Page text:
● ● ● ●

The SEC Division of Trading and Markets and Division of Corporation Finance (the “Divisions”) commented on the SEC’s September 9th Order temporarily suspending trading of certain bitcoin and ether tracking certificates. The Divisions asserted that the lack of accurate and consistent information pertaining to Bitcoin Tracker One and Ether Tracker One (together, the “certificates”) led to confusion amongst market participants. The Divisions cautioned market participants that seek to quote, trade, or facilitate transactions in the certificates to examine the legal and regulatory implications of doing so. The SEC staff is currently working with the CFTC staff in connection with the regulatory considerations relevant to the certificates under the Commodity Exchange Act.
President Donald J. Trump intends to nominate Jean Nellie Liang as a Member of the Board of Governors of the Federal Reserve System (“FRB”). Ms. Liang is a Senior Fellow in Economic Studies at the Brookings Institution and a Visiting Scholar at the International Monetary Fund’s Monetary and Capital Markets Department.
Ms. Liang previously worked at the FRB as Director of the Division of Financial Stability. Prior to joining the FRB, Ms. Liang was a member of the Congressional Budget Office’s Panel of Economic Advisors and a lecturer at the Yale School of Management.

● ● ● ●

Stored rows:
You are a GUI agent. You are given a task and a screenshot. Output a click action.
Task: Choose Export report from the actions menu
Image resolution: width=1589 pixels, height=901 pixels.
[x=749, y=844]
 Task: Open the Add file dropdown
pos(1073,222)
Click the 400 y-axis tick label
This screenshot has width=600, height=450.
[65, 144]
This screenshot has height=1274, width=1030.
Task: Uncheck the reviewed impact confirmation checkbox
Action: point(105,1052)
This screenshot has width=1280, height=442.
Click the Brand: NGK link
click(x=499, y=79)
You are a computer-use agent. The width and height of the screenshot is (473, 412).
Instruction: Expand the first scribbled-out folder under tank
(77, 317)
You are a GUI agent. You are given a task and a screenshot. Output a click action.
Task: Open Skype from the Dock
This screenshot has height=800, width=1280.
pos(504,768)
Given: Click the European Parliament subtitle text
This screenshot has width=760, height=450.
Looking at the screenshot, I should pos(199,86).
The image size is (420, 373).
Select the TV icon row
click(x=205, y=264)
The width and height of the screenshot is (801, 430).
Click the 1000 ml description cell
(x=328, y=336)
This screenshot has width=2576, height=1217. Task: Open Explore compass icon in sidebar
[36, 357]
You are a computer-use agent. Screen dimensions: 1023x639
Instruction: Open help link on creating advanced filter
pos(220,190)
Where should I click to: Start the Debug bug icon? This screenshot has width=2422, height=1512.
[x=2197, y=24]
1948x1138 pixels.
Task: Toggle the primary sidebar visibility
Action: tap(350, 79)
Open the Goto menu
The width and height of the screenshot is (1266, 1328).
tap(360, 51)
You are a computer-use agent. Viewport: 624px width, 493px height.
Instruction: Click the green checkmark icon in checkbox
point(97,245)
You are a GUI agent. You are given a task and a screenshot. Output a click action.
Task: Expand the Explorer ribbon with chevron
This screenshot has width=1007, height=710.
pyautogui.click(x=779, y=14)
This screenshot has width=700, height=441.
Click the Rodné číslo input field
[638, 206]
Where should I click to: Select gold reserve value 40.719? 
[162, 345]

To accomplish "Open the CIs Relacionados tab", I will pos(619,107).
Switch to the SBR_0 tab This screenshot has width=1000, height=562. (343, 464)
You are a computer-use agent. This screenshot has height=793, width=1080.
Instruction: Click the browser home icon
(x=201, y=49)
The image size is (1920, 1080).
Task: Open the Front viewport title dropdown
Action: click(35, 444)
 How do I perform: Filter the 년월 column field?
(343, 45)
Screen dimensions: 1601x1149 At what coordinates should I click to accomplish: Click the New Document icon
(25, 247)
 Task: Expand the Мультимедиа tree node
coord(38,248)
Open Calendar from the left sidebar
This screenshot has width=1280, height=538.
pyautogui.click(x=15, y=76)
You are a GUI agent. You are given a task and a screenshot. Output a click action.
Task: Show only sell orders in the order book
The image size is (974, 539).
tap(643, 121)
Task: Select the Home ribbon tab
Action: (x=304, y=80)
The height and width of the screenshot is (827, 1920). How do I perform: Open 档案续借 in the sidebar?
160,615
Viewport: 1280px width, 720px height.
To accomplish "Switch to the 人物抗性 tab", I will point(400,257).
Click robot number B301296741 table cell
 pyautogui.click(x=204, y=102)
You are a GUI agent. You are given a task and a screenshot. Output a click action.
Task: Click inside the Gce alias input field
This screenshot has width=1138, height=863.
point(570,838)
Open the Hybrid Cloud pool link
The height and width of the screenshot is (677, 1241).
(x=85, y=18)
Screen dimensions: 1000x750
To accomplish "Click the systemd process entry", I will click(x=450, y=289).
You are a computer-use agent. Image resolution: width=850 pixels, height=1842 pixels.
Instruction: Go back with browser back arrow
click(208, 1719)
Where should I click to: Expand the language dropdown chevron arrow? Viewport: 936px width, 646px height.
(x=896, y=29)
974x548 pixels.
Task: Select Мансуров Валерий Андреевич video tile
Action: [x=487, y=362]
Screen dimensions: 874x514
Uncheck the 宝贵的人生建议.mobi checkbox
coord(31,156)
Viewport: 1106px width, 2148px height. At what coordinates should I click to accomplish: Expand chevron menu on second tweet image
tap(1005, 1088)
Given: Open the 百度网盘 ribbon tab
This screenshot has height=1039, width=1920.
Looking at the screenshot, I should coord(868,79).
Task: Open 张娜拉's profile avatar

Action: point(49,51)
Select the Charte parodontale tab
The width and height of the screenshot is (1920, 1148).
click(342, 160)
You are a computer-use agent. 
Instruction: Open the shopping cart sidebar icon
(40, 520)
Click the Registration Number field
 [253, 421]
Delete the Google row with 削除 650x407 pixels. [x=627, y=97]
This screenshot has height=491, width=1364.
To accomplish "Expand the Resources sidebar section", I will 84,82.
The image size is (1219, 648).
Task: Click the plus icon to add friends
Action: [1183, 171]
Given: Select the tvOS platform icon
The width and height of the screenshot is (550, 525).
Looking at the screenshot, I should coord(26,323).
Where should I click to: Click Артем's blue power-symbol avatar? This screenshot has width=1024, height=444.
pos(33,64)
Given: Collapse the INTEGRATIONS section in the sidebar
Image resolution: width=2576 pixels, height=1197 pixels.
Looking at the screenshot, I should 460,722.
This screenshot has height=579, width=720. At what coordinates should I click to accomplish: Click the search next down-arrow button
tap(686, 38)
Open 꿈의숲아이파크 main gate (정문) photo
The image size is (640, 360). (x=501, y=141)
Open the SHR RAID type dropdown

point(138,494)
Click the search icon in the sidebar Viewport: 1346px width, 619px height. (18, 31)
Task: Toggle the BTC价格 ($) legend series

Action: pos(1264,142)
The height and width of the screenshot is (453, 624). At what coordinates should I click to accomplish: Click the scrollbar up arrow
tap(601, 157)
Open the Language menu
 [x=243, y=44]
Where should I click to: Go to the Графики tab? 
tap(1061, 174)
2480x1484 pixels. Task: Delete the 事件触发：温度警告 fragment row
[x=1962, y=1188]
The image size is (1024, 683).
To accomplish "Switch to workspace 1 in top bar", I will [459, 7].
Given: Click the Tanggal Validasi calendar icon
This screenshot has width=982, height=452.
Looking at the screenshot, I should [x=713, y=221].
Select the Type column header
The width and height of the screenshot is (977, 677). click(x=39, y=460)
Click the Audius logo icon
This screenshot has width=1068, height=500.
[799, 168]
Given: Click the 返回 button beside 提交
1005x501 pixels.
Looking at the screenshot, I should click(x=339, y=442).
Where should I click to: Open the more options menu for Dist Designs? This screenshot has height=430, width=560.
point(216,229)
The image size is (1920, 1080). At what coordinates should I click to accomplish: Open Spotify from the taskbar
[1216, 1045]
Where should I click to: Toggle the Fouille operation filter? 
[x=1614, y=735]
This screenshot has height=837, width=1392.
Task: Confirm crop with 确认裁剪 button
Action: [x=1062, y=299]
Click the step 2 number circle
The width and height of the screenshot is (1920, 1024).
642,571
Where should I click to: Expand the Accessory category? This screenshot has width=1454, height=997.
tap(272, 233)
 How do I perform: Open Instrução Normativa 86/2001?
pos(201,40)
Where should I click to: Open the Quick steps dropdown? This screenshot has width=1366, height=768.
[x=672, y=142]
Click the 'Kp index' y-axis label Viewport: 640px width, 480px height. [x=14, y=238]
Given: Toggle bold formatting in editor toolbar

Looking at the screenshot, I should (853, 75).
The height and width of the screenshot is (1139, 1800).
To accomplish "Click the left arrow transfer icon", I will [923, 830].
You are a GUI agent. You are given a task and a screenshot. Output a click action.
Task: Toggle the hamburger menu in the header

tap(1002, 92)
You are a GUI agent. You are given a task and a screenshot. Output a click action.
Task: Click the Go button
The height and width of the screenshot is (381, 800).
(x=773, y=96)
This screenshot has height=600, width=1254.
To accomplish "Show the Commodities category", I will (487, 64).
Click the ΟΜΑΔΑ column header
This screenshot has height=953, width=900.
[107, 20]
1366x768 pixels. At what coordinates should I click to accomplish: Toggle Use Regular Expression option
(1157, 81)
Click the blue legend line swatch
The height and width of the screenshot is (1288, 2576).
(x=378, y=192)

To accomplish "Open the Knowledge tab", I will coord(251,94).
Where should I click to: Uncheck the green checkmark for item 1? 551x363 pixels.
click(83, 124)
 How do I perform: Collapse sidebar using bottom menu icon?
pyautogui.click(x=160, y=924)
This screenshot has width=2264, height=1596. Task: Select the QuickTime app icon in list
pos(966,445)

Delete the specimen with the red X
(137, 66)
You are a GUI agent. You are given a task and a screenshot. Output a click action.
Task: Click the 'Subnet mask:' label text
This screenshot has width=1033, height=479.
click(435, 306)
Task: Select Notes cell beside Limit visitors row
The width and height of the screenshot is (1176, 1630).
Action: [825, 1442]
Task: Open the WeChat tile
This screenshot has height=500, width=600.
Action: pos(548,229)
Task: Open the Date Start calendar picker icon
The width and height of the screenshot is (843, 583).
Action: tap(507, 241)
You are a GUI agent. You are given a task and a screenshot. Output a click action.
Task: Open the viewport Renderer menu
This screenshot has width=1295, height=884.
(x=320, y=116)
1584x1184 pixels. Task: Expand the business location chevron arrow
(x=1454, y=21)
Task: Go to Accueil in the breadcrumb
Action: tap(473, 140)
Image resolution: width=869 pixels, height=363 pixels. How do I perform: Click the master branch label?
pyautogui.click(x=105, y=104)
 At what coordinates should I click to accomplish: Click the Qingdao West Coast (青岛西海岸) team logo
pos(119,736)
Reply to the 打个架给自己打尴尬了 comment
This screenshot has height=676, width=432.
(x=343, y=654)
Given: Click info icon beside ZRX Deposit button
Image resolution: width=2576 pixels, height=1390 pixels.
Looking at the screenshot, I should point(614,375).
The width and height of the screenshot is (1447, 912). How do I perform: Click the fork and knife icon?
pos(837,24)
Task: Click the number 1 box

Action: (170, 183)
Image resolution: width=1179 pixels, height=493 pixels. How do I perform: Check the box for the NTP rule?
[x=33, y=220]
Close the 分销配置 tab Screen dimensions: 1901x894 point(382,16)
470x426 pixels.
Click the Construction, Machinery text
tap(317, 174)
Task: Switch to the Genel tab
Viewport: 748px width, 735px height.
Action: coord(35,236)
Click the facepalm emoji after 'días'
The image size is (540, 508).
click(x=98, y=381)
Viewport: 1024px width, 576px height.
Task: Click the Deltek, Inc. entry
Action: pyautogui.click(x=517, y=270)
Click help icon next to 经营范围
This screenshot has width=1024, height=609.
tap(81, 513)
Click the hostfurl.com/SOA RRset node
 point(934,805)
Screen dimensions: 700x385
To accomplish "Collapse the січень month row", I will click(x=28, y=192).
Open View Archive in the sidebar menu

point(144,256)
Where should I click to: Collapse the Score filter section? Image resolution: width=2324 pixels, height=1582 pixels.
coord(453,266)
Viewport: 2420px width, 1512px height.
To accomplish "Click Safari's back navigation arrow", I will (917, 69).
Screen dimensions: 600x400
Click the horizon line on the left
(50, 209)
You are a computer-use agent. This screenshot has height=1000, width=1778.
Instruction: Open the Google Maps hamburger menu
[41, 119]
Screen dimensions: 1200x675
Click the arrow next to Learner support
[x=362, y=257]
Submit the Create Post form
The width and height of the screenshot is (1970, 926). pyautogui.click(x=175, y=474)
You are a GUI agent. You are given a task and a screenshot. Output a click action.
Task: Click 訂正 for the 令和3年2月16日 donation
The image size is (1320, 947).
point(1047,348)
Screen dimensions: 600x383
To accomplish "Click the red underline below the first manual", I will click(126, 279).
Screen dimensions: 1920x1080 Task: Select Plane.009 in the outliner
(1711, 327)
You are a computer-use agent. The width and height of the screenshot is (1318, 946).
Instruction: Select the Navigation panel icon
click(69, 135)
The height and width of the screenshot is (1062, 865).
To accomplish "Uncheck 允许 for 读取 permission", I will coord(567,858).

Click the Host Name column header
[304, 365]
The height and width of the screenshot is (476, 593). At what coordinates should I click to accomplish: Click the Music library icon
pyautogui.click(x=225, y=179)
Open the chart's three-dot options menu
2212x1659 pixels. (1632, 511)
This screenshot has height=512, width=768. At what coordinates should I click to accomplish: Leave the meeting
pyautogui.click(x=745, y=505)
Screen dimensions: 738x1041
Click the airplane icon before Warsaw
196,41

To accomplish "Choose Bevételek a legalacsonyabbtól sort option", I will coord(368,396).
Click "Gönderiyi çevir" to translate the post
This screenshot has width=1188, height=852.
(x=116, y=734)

● ● ● ●

Required work:
(A) From the regulatory news text, list every current or past position held by Jean Nellie Liang, leaving out the post she is to be nominated for.
(B) Answer from the regulatory news text:
(i) What are the two certificates called?
(ii) On what date was the SEC's Order issued?
(iii) Which division did Ms. Liang direct at the FRB?
(C) Carry on the regulatory news text on the SEC trading suspension and the FRB nomination, picking up after its final sentence.

Final answers:
(A)
- Senior Fellow in Economic Studies at the Brookings Institution
- Visiting Scholar at the International Monetary Fund's Monetary and Capital Markets Department
- Director of the Division of Financial Stability at the FRB
- Member of the Congressional Budget Office's Panel of Economic Advisors
- Lecturer at the Yale School of Management

(B)
(i) Bitcoin Tracker One and Ether Tracker One
(ii) September 9th
(iii) The Division of Financial Stability

(C)
SEC Commissioner Hester M. Peirce urged the SEC to embrace FinTech innovation and permit more risk-taking by investors in cryptocurrencies.
In remarks before the Cato Institute’s FinTech Unbound Conference, Ms. Peirce elaborated on her dissent from the SEC’s rejection of an exchange-traded product (“ETP”) that was designed to give investors exposure to bitcoin. Ms. Peirce explained her disagreement with the SEC’s decision to deny an exchange’s bid to list shares of the Winklevoss Bitcoin Trust (see previous coverage), asserting that “it seemed to turn on the Commission’s assessment of bitcoin rather than on the exchange’s plans for trading the [ETP].” She went on to state:
“The focus on the lack of regulation of cryptocurrencies particularly troubled me. What authority do we have to require that assets underlying securities be regulated as if they were securities? Even if we had this authority, private markets can and do regulate themselves.”
Ms. Peirce urged the SEC to:
- avoid the temptation to replace the market’s product testing with the agency’s own and allow investors to determine the value of these innovations for themselves;
- create a space for innovation to occur in SEC-regulated markets or accept that investors will seek out innovations in less regulated markets;
- establish an environment in which investors can openly communicate with the SEC and its staff; and
- reaffirm the agency’s commitment to expanding investor access, including through innovative technologies.
Lofchie Comment: Ms. Peirce’s speech is witty and thoughtful.
SEC Commissioner Robert J. Jackson Jr. urged the SEC to preserve the current role of proxy advisors in shareholder voting. He asserted that the SEC should focus on the low rate of proxy votes by retail investors and the need for improved technology around proxy voting.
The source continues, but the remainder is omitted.